> _Aim of the exercise_
Your answer must be the lines from the first one in the material through the line with "Given: Select the area chart type icon", retyped exactly and with no pictures.
:: Data to examine
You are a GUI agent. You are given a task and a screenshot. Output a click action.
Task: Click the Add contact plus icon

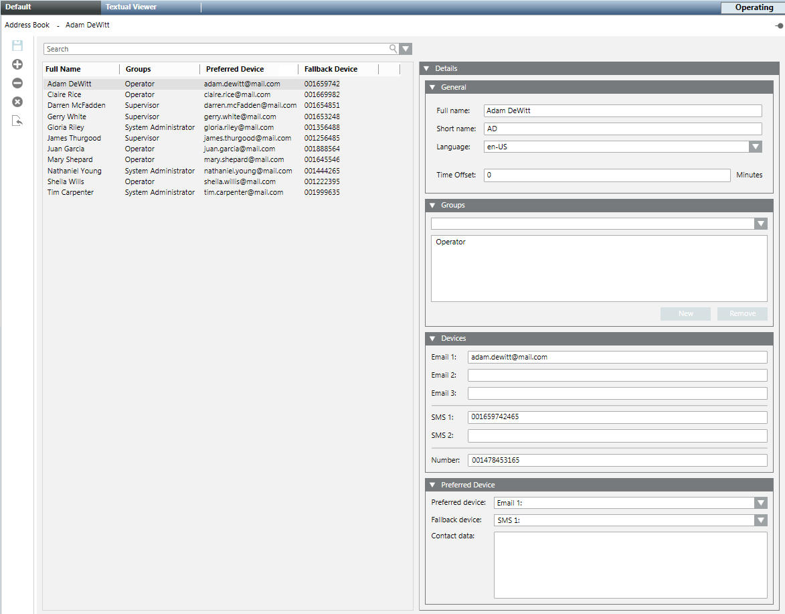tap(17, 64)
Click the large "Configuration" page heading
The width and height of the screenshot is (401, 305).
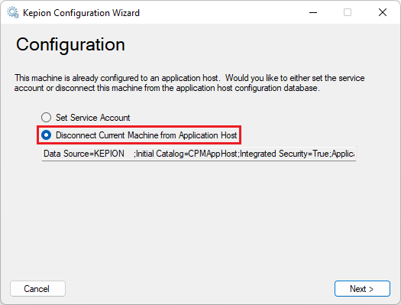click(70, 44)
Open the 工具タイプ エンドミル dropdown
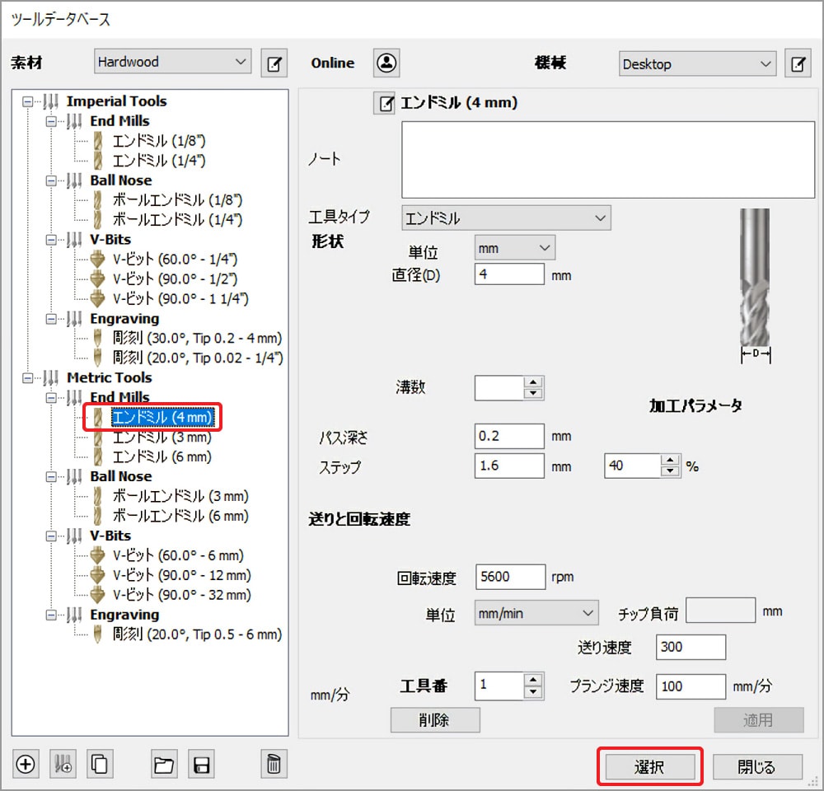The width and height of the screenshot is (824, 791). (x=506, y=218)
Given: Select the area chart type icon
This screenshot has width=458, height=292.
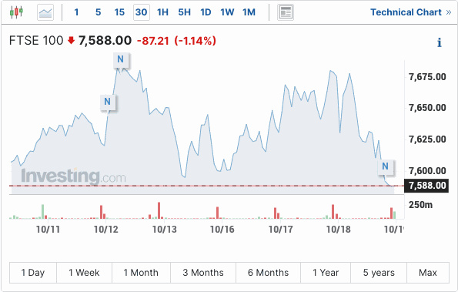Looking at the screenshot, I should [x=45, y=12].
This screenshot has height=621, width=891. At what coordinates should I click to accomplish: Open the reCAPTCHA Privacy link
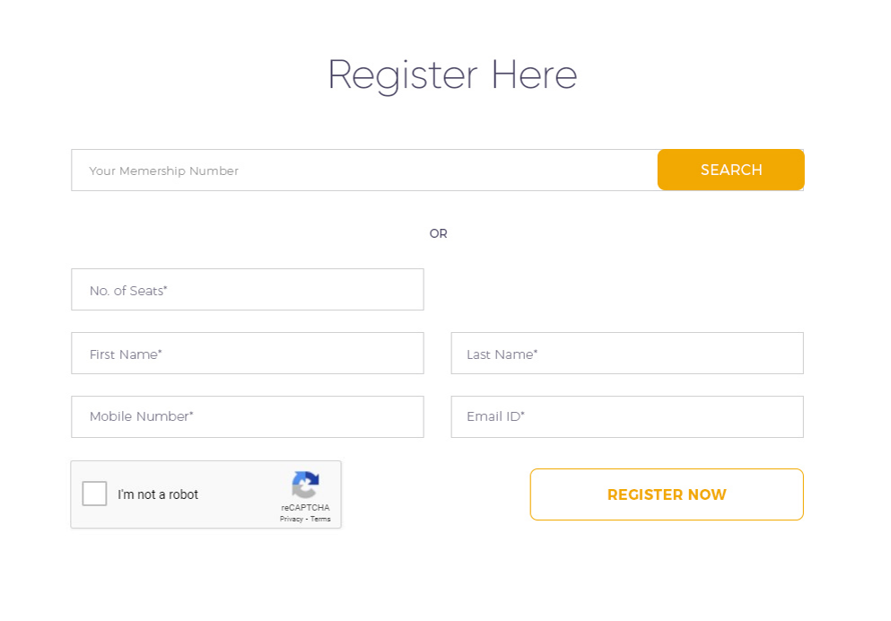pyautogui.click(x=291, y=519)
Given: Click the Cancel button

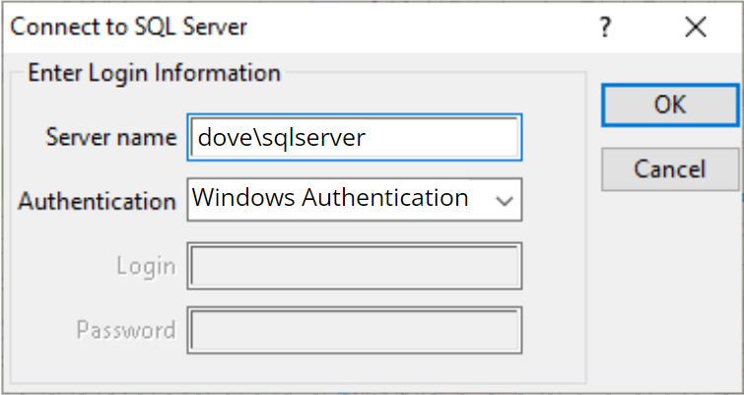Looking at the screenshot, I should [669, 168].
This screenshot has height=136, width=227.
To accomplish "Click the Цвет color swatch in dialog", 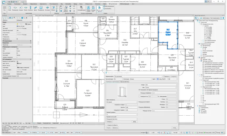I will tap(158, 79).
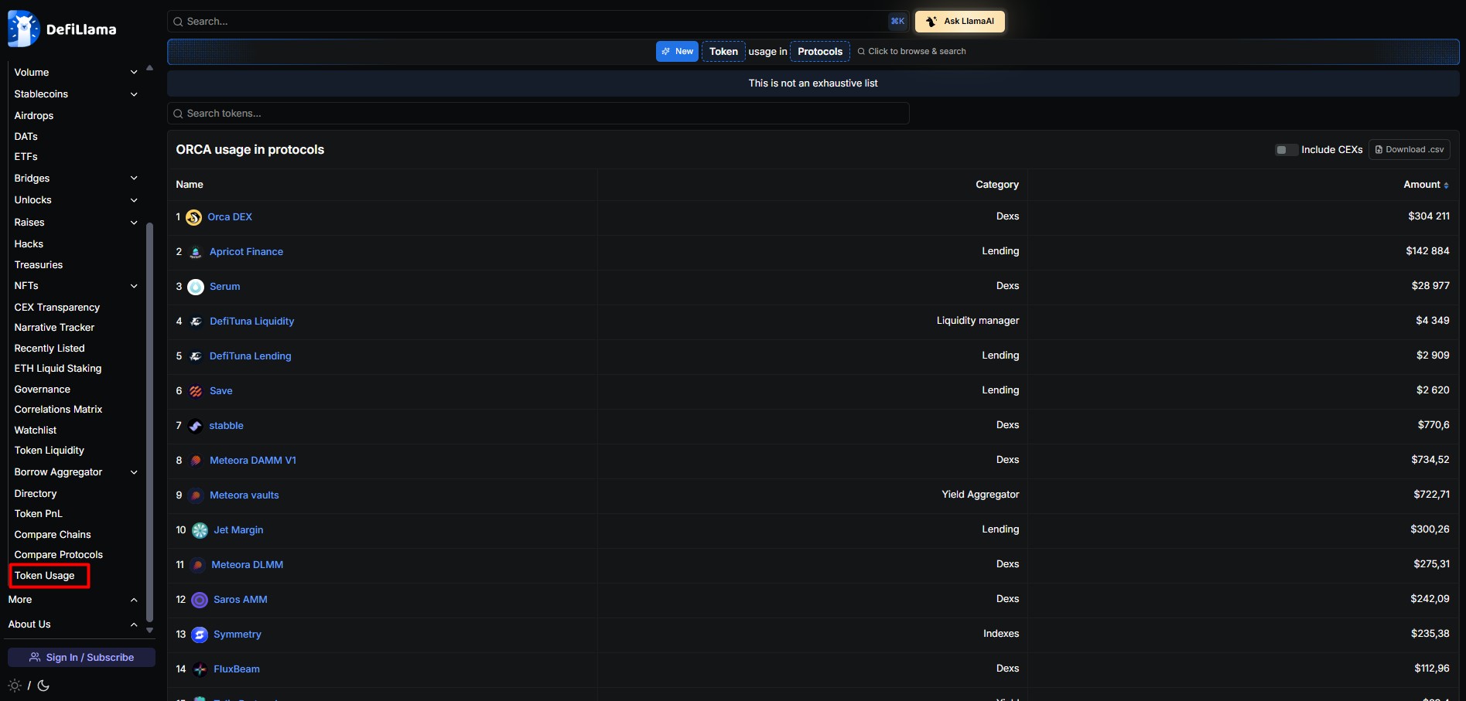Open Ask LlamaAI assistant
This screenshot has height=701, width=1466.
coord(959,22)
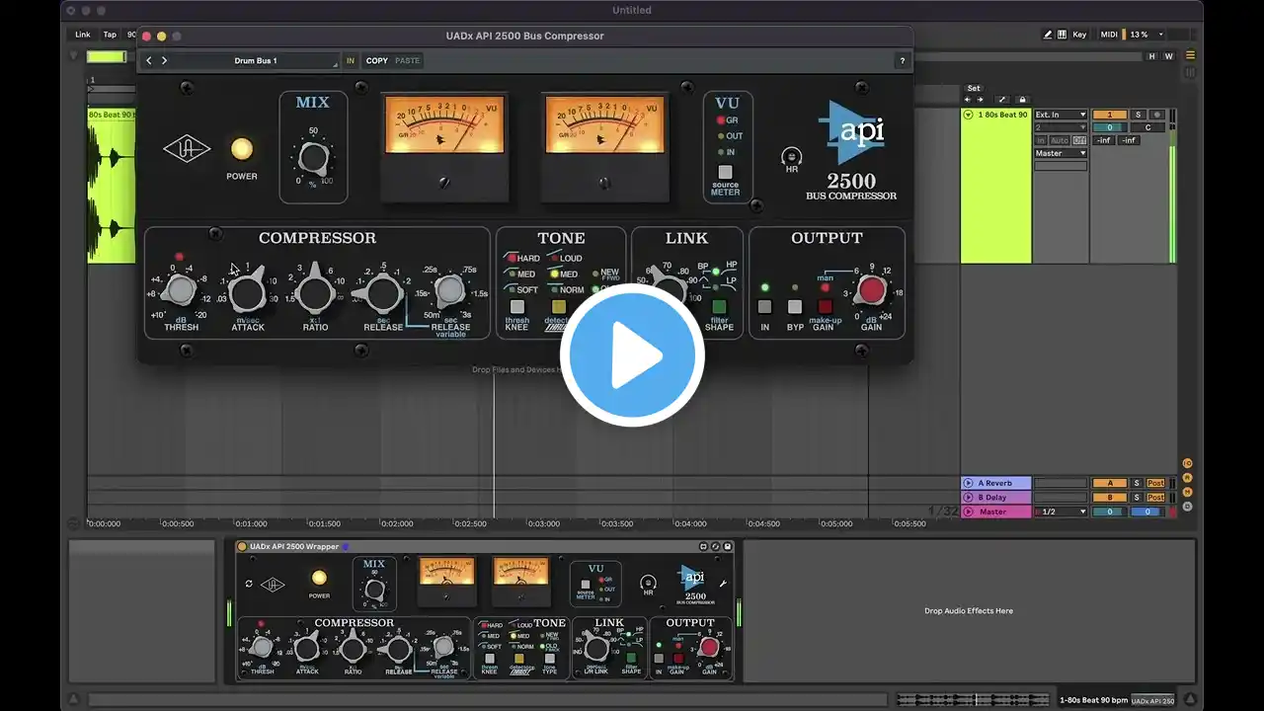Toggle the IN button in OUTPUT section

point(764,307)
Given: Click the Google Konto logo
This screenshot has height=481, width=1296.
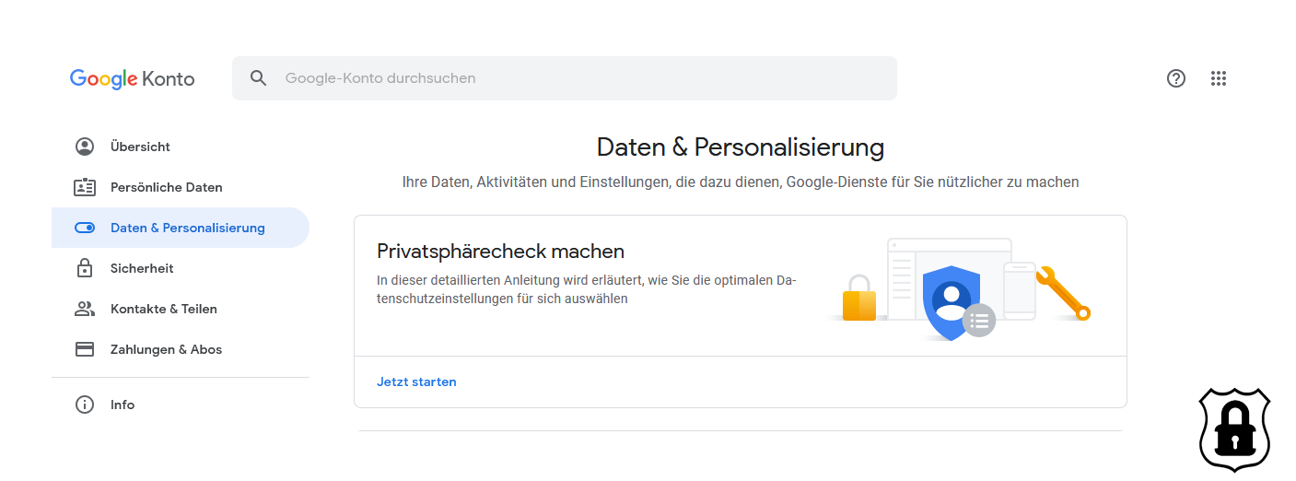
::::
> _Task solution_
You are a GUI agent. You are given a task and a screenshot. Output a click action.
Task: Click the Add contact plus icon

tap(17, 64)
Click the large "Configuration" page heading
The width and height of the screenshot is (401, 305).
click(70, 44)
Open the 工具タイプ エンドミル dropdown
The width and height of the screenshot is (824, 791). (x=506, y=218)
Given: Select the area chart type icon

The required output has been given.